• _Work item_: Exact reproduction required: print each line of the material below.

╔══

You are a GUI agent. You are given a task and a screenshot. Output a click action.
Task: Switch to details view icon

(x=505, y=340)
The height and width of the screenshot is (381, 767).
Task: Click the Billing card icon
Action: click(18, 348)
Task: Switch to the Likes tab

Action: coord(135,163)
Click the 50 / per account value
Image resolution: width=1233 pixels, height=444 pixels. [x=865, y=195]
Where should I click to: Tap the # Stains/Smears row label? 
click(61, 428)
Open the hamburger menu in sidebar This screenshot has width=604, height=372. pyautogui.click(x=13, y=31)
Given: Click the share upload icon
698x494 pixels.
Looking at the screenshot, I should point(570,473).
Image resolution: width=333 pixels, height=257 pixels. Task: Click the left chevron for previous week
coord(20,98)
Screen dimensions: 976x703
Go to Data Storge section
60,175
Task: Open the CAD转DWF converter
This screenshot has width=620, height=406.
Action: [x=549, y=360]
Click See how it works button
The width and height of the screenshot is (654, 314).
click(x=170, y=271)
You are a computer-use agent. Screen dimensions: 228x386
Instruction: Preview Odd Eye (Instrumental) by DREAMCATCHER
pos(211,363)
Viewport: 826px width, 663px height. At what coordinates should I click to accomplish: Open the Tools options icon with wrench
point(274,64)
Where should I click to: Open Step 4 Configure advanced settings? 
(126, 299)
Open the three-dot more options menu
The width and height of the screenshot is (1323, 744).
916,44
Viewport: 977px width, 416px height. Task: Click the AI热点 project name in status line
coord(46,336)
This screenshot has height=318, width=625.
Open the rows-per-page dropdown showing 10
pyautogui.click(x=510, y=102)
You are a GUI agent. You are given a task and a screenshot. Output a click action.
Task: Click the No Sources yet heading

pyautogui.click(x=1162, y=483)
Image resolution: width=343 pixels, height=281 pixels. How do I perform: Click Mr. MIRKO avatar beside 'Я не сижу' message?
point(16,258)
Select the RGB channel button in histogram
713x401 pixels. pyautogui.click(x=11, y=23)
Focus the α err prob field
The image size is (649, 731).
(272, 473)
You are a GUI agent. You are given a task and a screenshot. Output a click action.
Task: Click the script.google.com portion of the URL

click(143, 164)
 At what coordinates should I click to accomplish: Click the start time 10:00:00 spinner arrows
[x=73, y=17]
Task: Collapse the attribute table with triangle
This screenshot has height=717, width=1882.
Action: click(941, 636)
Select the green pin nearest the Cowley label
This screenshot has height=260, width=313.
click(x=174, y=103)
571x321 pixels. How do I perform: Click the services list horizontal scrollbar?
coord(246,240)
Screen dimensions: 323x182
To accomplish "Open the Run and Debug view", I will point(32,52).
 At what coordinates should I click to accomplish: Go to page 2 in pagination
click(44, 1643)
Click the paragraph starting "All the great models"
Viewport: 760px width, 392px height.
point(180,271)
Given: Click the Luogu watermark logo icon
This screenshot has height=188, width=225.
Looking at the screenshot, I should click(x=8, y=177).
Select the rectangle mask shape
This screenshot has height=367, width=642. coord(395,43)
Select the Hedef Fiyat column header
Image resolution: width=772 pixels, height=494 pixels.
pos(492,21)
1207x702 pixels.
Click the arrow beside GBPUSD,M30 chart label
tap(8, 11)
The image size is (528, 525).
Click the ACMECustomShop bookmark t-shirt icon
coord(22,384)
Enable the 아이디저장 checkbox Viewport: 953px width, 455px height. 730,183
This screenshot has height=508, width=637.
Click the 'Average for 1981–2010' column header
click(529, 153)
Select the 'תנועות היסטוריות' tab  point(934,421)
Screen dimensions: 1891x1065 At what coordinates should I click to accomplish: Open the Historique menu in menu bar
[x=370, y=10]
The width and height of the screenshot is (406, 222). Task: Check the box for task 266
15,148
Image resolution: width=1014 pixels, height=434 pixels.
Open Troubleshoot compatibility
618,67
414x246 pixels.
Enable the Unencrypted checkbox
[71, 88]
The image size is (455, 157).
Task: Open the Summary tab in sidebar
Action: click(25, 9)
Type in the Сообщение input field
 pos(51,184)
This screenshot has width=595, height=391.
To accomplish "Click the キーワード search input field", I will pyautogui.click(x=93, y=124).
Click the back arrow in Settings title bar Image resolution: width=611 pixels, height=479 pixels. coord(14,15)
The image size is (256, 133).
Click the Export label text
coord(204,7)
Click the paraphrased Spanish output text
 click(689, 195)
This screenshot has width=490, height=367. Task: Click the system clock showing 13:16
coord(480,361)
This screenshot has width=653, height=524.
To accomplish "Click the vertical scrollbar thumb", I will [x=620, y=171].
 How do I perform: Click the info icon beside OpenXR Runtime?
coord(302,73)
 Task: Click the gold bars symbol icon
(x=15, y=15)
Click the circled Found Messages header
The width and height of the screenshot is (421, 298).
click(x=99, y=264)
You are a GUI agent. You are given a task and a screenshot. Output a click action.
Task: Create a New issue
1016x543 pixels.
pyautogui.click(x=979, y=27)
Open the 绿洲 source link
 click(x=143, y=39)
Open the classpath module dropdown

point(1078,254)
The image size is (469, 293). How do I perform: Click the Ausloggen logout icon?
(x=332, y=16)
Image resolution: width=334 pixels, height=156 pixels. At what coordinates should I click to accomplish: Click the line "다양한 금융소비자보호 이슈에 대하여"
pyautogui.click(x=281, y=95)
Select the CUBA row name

╚══

• _Task answer_:
You are a GUI agent. You are given a task and a screenshot. Output a click action.
Task: Switch to details view icon

(x=505, y=340)
The height and width of the screenshot is (381, 767).
Task: Click the Billing card icon
Action: click(18, 348)
Task: Switch to the Likes tab

Action: coord(135,163)
Click the 50 / per account value
Image resolution: width=1233 pixels, height=444 pixels. [x=865, y=195]
Where should I click to: Tap the # Stains/Smears row label? 
click(61, 428)
Open the hamburger menu in sidebar This screenshot has width=604, height=372. pyautogui.click(x=13, y=31)
Given: Click the share upload icon
698x494 pixels.
Looking at the screenshot, I should point(570,473).
Image resolution: width=333 pixels, height=257 pixels. Task: Click the left chevron for previous week
coord(20,98)
Screen dimensions: 976x703
Go to Data Storge section
60,175
Task: Open the CAD转DWF converter
This screenshot has width=620, height=406.
Action: [x=549, y=360]
Click See how it works button
The width and height of the screenshot is (654, 314).
click(x=170, y=271)
You are a computer-use agent. Screen dimensions: 228x386
Instruction: Preview Odd Eye (Instrumental) by DREAMCATCHER
pos(211,363)
Viewport: 826px width, 663px height. At what coordinates should I click to accomplish: Open the Tools options icon with wrench
point(274,64)
Where should I click to: Open Step 4 Configure advanced settings? 
(126, 299)
Open the three-dot more options menu
The width and height of the screenshot is (1323, 744).
916,44
Viewport: 977px width, 416px height. Task: Click the AI热点 project name in status line
coord(46,336)
This screenshot has height=318, width=625.
Open the rows-per-page dropdown showing 10
pyautogui.click(x=510, y=102)
You are a GUI agent. You are given a task and a screenshot. Output a click action.
Task: Click the No Sources yet heading

pyautogui.click(x=1162, y=483)
Image resolution: width=343 pixels, height=281 pixels. How do I perform: Click Mr. MIRKO avatar beside 'Я не сижу' message?
point(16,258)
Select the RGB channel button in histogram
713x401 pixels. pyautogui.click(x=11, y=23)
Focus the α err prob field
The image size is (649, 731).
(272, 473)
You are a GUI agent. You are given a task and a screenshot. Output a click action.
Task: Click the script.google.com portion of the URL

click(143, 164)
 At what coordinates should I click to accomplish: Click the start time 10:00:00 spinner arrows
[x=73, y=17]
Task: Collapse the attribute table with triangle
This screenshot has height=717, width=1882.
Action: click(941, 636)
Select the green pin nearest the Cowley label
This screenshot has height=260, width=313.
click(x=174, y=103)
571x321 pixels. How do I perform: Click the services list horizontal scrollbar?
coord(246,240)
Screen dimensions: 323x182
To accomplish "Open the Run and Debug view", I will point(32,52).
 At what coordinates should I click to accomplish: Go to page 2 in pagination
click(44, 1643)
Click the paragraph starting "All the great models"
Viewport: 760px width, 392px height.
point(180,271)
Given: Click the Luogu watermark logo icon
This screenshot has height=188, width=225.
Looking at the screenshot, I should click(x=8, y=177).
Select the rectangle mask shape
This screenshot has height=367, width=642. coord(395,43)
Select the Hedef Fiyat column header
Image resolution: width=772 pixels, height=494 pixels.
pos(492,21)
1207x702 pixels.
Click the arrow beside GBPUSD,M30 chart label
tap(8, 11)
The image size is (528, 525).
Click the ACMECustomShop bookmark t-shirt icon
coord(22,384)
Enable the 아이디저장 checkbox Viewport: 953px width, 455px height. 730,183
This screenshot has height=508, width=637.
Click the 'Average for 1981–2010' column header
click(529, 153)
Select the 'תנועות היסטוריות' tab  point(934,421)
Screen dimensions: 1891x1065 At what coordinates should I click to accomplish: Open the Historique menu in menu bar
[x=370, y=10]
The width and height of the screenshot is (406, 222). Task: Check the box for task 266
15,148
Image resolution: width=1014 pixels, height=434 pixels.
Open Troubleshoot compatibility
618,67
414x246 pixels.
Enable the Unencrypted checkbox
[71, 88]
The image size is (455, 157).
Task: Open the Summary tab in sidebar
Action: click(25, 9)
Type in the Сообщение input field
 pos(51,184)
This screenshot has width=595, height=391.
To accomplish "Click the キーワード search input field", I will pyautogui.click(x=93, y=124).
Click the back arrow in Settings title bar Image resolution: width=611 pixels, height=479 pixels. coord(14,15)
The image size is (256, 133).
Click the Export label text
coord(204,7)
Click the paraphrased Spanish output text
 click(689, 195)
This screenshot has width=490, height=367. Task: Click the system clock showing 13:16
coord(480,361)
This screenshot has width=653, height=524.
To accomplish "Click the vertical scrollbar thumb", I will [x=620, y=171].
 How do I perform: Click the info icon beside OpenXR Runtime?
coord(302,73)
 Task: Click the gold bars symbol icon
(x=15, y=15)
Click the circled Found Messages header
The width and height of the screenshot is (421, 298).
click(x=99, y=264)
You are a GUI agent. You are given a task and a screenshot. Output a click action.
Task: Create a New issue
1016x543 pixels.
pyautogui.click(x=979, y=27)
Open the 绿洲 source link
 click(x=143, y=39)
Open the classpath module dropdown

point(1078,254)
The image size is (469, 293). How do I perform: Click the Ausloggen logout icon?
(x=332, y=16)
Image resolution: width=334 pixels, height=156 pixels. At what coordinates should I click to accomplish: Click the line "다양한 금융소비자보호 이슈에 대하여"
pyautogui.click(x=281, y=95)
Select the CUBA row name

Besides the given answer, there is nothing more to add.